A opinião silencia

Quando Dilma Rousseff era presidente da República há quatro anos e tiveram início as primeiras manifestações, em junho de 2013, contra o governo dela originária de grupos de direitas financiados por partidos políticos que lhe faziam oposição, a opinião dos brasileiros era manifestada em todas as rodas de conversas. Uma classe em especial, a classe média – em todos os estados e cidades – pediam mudanças no governo em atitudes de intolerância claras.

As hostilidades contra o governo e autoridades que a ele pertenciam se faziam manifestar por agressões e xingamentos, principalmente no início das investigações e prisões oriundas da Operação Lava Jato, que na época atingia seu ápice. A conseqüência de toda essa intolerância foi a abertura de um processo de impeachment contra a presidente e sua derrubada do poder, mergulhando o país na crise que se instala por força de um desmonte da máquina pública.

Mesmo com todos os crimes praticados pelos ocupantes do atual governo, já não se vê manifestação de ruas e muito menos opiniões contrárias aos atos de “vandalismo” e desrespeito às normas constitucionais praticadas por agentes políticos e públicos de todos os poderes. Alguns elementos da classe que domina opinião no Brasil chegam a sugerir que o melhor é deixar Temer concluir o mandato iniciado com Dilma Rousseff, a pretexto de tirar o país da crise, como que propondo esquecer os crimes por ele praticados. Com a presidente não havia crime mas era preciso tirá-la. Estranho isso.

O silêncio e a omissão dos brasileiros sobre os atos contra os interesses do país e de sua população, só fazem agravar a situação, principalmente porque Michel Temer tem o domínio justamente sobre o único poder que, por força de dispositivo constitucional, pode apeá-lo do cargo: o Congresso Nacional. Isso ocorre, evidentemente, porque a opinião pública e a sociedade parece anestesiada diante deste quadro, sem perceber que foi enganada por aqueles que prometeram um país melhor sem Dilma Rousseff.

Ao contrário do que prometeram a situação se agrava porque o número de desempregados atingiu os índices de 15 anos atrás, a produção está estagnada, o que caracteriza um fenômeno claro de recessão. O governo comemora inflação baixa e juros a patamares menores. Ora, se a inflação está baixa é porque não há consumo, ninguém está comprando nada; com isso os preços tendem a cair ou permanecer sob controle. Ademais, boa parte da população voltou a ficar abaixo da linha de pobreza.

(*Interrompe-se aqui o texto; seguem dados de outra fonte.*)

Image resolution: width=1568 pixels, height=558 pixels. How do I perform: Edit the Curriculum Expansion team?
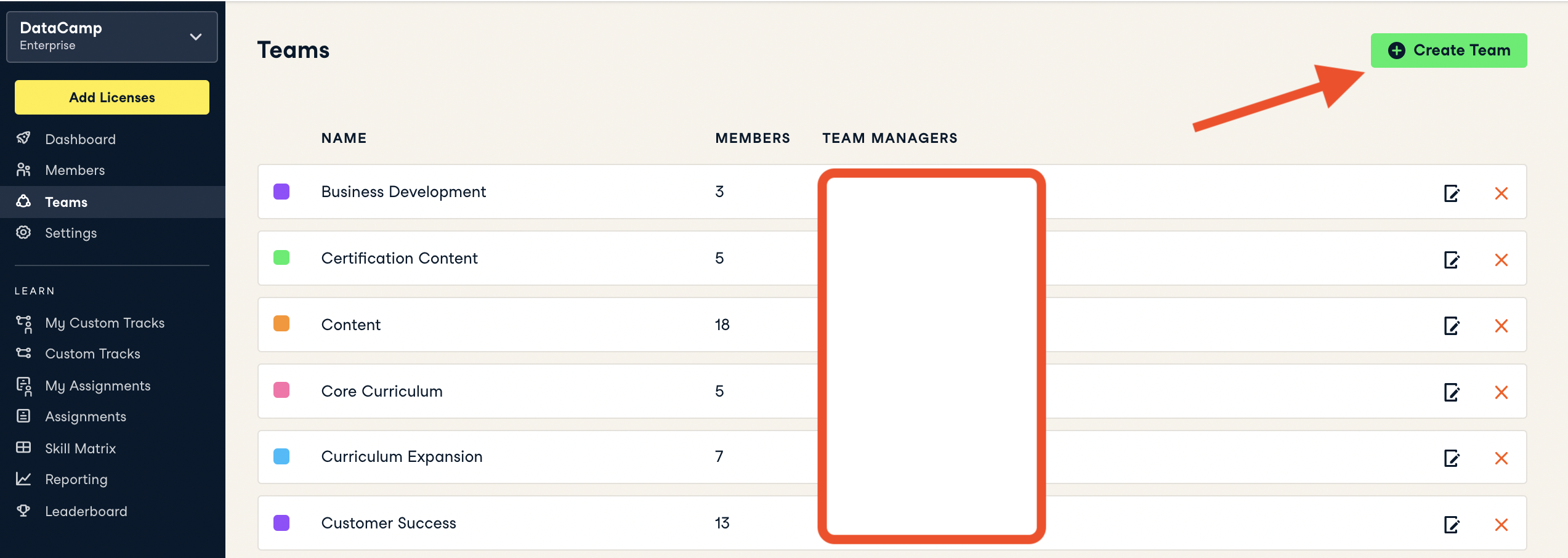[1452, 458]
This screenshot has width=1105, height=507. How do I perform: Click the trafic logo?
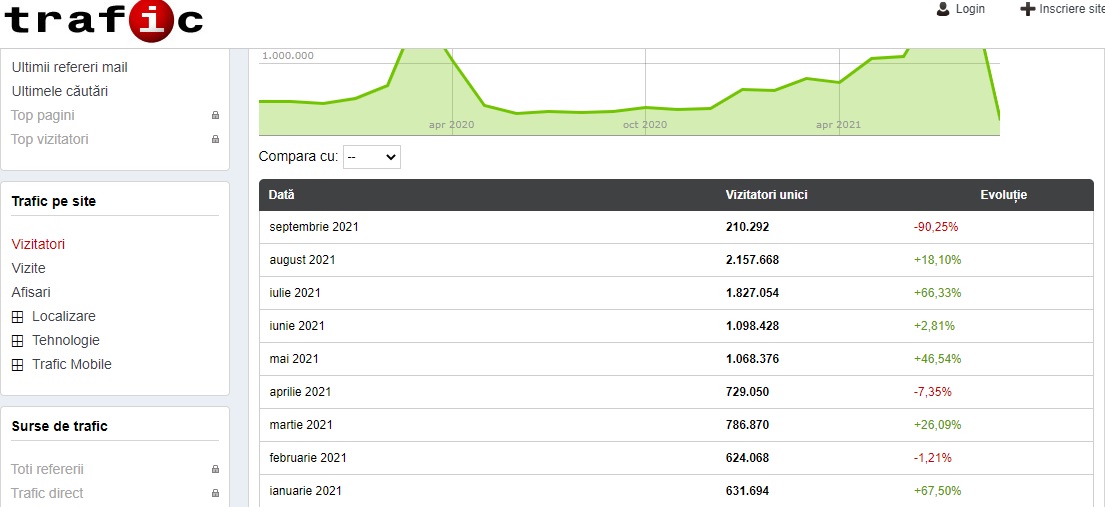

Ninguém espere que no próximo ano a economia dê sinais de recuperação, porque o governo não tem a necessária credibilidade e o apoio da população para adotar medidas para fazer o país voltar a crescer. As medidas são de ataque ao direito dos cidadãos como é o caso da reforma da previdência, que Michel Temer e seu ministro da Fazenda querem impor à nação. Como os grupos de opinião não estão sendo atingidos ou fingem que tudo está bem e não é o PT que está no governo, Temer pode fazer o que quiser que ninguém reagirá.